At Swartz’s memorial, his partner, Taren Stinebrickner-Kauffman, said that he was “forced by the government to spend every fibre of his being on this damnable, senseless trial, with no guarantee that he could exonerate himself at the end of it.”
Citizens of the world
The angriest and most vocal of groups seems to be hacker-activist group Anonymous. They say they hijacked the website of the U.S. Sentencing Commission saying they would avenge the death of Swartz.
The website of the commission was taken over last week and the hackers replaced the home screen with a message addressing “Citizens of the world”. The message warned that when Swartz killed himself two weeks ago “a line was crossed.”
“The law is wielded less and less to uphold justice, and more and more to exercise control, authority and power in the interests of oppression or personal gain.” Hacker activist group, Anonymous
The hacker group stated, “We have seen how the law is wielded less and less to uphold justice, and more and more to exercise control, authority and power in the interests of oppression or personal gain.”
Anonymous claim they have gained access to government computer systems and copied secret information that they threaten to make public.
But is all of this resentment and animosity justified? Was the internet pioneer treated harshly? He was offered a plea deal of six months, and officials have insisted they did not over-reach in their pursuit of Swartz.
However, he was charged with thirteen felony counts that could have landed him in jail for thirty-five years, a longer term than most murders and robberies.
The government also insisted he stole the articles, worth millions, to sell for his own personal gain.
Grounds for change
But website Electronic Frontier Programme claims that Swartz was facing the possibility of decades in prison for accessing the MIT network and downloading academic papers as part of his activism work for open access to knowledge.
“No prosecutor should have tools to threaten to end someone’s freedom for such actions, but the CFAA (Computer Fraud and Abuse Act) helped to make that fate a realistic fear for Swartz.” The tragedy indeed shines light on the flaws of the CFAA. How can this drastic legal action be fully justified for the freedom of information?
But Swartz’s tragic death has paved way for change.

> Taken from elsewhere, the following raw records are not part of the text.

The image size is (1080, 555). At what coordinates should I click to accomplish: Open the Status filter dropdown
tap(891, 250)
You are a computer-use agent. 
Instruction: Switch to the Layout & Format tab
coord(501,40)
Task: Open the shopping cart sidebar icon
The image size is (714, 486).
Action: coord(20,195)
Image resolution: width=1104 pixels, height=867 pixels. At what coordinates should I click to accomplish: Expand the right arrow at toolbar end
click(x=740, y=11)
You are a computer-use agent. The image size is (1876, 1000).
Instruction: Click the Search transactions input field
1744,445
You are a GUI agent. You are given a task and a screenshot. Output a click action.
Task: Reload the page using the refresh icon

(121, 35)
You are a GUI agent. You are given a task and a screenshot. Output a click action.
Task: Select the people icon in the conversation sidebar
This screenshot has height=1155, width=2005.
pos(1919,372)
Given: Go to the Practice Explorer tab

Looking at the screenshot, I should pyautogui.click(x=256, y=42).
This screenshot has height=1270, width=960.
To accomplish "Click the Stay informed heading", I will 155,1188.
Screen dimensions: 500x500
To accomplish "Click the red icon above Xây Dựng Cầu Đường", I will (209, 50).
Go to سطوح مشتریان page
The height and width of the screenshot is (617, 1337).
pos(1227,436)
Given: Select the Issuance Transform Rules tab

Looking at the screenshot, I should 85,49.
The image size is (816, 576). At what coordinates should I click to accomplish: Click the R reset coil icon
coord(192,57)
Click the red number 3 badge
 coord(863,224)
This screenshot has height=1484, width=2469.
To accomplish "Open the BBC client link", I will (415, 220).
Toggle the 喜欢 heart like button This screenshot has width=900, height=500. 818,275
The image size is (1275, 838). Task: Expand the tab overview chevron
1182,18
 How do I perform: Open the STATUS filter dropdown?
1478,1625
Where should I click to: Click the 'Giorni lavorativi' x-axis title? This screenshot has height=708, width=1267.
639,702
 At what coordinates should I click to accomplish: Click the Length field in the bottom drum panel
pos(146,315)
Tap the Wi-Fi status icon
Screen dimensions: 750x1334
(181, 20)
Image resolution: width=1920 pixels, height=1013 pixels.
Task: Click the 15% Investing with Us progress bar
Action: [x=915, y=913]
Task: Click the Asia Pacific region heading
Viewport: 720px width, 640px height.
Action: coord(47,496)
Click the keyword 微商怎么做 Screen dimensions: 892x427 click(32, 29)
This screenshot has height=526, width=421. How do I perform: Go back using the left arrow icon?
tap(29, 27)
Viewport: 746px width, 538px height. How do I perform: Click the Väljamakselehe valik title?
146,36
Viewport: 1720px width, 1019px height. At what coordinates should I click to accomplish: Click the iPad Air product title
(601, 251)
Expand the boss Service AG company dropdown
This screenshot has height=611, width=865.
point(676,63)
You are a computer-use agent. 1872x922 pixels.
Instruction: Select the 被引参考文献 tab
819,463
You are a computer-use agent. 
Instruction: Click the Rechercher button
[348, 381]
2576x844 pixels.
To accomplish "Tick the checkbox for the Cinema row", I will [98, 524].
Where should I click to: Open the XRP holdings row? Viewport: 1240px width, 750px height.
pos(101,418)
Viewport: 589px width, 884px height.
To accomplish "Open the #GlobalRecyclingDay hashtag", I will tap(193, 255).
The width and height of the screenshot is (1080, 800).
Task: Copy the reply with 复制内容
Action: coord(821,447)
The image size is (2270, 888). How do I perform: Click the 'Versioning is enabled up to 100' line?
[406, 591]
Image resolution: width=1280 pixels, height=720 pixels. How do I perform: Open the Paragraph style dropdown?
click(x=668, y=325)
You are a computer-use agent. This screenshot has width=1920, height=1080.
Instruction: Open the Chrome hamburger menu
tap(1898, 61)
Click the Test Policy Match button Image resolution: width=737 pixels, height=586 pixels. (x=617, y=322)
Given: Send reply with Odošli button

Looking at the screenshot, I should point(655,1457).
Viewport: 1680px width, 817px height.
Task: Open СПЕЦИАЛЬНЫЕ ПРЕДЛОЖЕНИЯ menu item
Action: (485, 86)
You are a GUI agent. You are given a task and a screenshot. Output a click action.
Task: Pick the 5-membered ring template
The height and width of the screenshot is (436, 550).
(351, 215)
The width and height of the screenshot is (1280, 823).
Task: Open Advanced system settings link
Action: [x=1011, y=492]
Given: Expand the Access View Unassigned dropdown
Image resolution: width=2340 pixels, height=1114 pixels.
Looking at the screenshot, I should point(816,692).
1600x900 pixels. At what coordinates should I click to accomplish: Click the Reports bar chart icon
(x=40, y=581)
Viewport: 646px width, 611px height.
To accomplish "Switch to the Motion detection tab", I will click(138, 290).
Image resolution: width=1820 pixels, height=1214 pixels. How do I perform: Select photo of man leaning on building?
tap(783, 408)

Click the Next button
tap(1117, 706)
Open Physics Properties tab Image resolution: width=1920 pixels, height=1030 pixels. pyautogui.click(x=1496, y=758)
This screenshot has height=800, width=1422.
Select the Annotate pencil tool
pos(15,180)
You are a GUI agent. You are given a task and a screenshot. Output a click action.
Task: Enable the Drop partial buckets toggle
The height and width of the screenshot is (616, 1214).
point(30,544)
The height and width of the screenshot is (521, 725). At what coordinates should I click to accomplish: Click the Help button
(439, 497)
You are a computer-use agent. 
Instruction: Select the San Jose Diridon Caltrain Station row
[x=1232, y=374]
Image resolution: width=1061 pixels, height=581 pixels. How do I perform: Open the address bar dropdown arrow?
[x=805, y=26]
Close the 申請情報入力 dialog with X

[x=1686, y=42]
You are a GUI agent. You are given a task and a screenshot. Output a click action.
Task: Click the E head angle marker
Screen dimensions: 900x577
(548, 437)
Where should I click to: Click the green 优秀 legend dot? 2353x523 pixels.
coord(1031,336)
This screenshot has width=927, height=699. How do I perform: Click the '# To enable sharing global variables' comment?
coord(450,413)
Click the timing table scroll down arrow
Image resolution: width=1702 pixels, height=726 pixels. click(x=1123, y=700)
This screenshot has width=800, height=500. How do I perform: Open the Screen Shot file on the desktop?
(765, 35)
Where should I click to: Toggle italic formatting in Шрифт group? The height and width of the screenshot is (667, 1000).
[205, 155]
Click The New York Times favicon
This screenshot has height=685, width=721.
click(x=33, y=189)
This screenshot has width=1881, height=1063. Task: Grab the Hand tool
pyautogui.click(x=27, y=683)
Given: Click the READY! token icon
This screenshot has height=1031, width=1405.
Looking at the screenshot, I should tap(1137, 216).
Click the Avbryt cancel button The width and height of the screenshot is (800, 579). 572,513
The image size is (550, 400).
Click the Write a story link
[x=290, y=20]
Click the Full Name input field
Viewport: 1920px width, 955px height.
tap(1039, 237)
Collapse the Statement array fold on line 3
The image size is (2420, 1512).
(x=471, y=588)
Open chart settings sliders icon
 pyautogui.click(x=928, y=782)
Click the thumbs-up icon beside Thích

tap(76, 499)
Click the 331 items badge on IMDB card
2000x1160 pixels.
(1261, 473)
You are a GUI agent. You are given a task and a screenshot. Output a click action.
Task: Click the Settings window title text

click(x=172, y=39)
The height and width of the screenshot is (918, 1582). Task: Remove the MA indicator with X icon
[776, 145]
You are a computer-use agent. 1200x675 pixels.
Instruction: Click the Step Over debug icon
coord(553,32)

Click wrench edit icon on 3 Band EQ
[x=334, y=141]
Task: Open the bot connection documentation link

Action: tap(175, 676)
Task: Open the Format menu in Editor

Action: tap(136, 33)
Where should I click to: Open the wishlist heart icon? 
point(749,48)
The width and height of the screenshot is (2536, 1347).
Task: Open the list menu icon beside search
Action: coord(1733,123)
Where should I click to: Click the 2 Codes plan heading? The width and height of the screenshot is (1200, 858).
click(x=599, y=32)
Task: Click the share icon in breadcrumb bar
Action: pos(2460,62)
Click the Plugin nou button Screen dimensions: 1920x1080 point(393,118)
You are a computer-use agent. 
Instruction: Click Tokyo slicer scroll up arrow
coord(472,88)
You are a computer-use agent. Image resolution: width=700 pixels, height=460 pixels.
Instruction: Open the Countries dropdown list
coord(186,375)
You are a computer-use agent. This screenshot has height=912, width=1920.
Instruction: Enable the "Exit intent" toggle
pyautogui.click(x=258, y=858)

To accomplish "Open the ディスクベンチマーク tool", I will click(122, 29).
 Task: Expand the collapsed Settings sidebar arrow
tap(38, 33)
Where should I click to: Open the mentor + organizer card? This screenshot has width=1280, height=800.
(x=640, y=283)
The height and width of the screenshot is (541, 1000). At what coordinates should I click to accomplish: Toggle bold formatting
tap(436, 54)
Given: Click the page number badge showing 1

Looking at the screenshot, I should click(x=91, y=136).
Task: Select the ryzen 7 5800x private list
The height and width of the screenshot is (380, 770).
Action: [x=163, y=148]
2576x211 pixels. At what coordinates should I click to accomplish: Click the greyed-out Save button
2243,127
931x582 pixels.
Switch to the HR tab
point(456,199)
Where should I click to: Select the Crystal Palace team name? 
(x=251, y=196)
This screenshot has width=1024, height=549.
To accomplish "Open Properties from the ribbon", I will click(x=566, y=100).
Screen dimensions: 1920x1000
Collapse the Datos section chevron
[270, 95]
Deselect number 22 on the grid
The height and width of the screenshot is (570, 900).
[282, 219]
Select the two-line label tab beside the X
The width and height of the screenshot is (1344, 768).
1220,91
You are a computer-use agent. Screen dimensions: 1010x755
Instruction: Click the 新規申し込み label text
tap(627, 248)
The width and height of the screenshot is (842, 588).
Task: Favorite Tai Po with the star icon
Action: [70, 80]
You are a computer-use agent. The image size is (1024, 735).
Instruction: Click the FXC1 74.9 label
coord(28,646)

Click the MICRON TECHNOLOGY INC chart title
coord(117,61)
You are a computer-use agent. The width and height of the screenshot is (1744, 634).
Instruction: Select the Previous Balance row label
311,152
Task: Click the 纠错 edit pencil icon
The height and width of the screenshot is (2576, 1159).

Lawmakers are starting to rethink computer laws in the US, with House Oversight Committee Chairman, Darrell Issa, investigating the Justice Department’s prosecution of the internet hero.
Online petitions have also been put in place, with the Electronic Frontier Programme in America asking the public to call on congress to make a change.
The family and partner of Swartz have also created a memorial website, in which they released a statement saying: “He used his prodigious skills as a programmer and technologist not to enrich himself but to make the internet and the world a fairer, better place.” In the wake of his death, many hope this is the beginning for change.